Strollerderby

U.K. Couple Endures Decades of IVF

Posted by madeline holler on January 20th, 2010 at 4:00 pm

ivf 25 years monica neil ward twins 300x187 U.K. Couple Endures Decades of IVFBabies conceived via IVF are hardly news. Going back for treatments and procedures into a third decade like Monica and Neil Ward, however, certainly catches one’s attention.

At long last, the British couple are the stunned and elated parents of twin sons, following a quarter of a century of fertility treatments. Twenty-five years! And how does daddy Neil describe it?

A living hell.

The Wards drained themselves emotionally and financially — $200,000 in all — in repeated attempts to get and stay pregnant.

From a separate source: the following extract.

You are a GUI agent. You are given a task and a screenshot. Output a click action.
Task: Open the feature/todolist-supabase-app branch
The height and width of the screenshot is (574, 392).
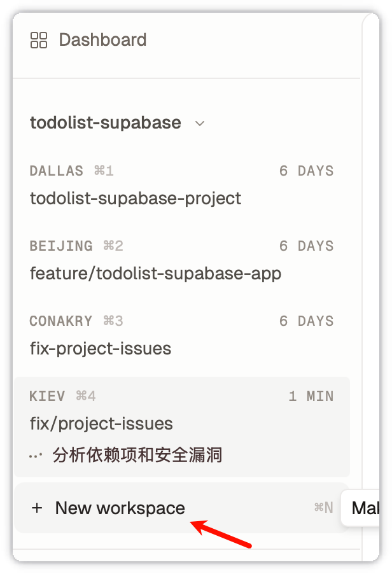155,274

In 1986, Monica underwent her first attempt a assisted reproduction. After that failed, the couple waited nearly a year and then tried again. The pattern continued over the years. And it was hard for both of them.

From the NY Daily News:

“My wife is desperate for children and if you love a person that much you have to say yes no matter what the consequences.”

“Every time it didn’t work it took 10 months to get over it and it was like a living hell for both of us.”

The couple kept trying, 15 procedures in all. In their most recent — and final? — attempt, embryos from donor eggs and sperm were transferred into Monica, now 46, and nine months later the boys, Walker and Benjamin, were born.

The two are ecstatic, of course. The boys were born Dec. 29 and mom, dad and babes are doing fine.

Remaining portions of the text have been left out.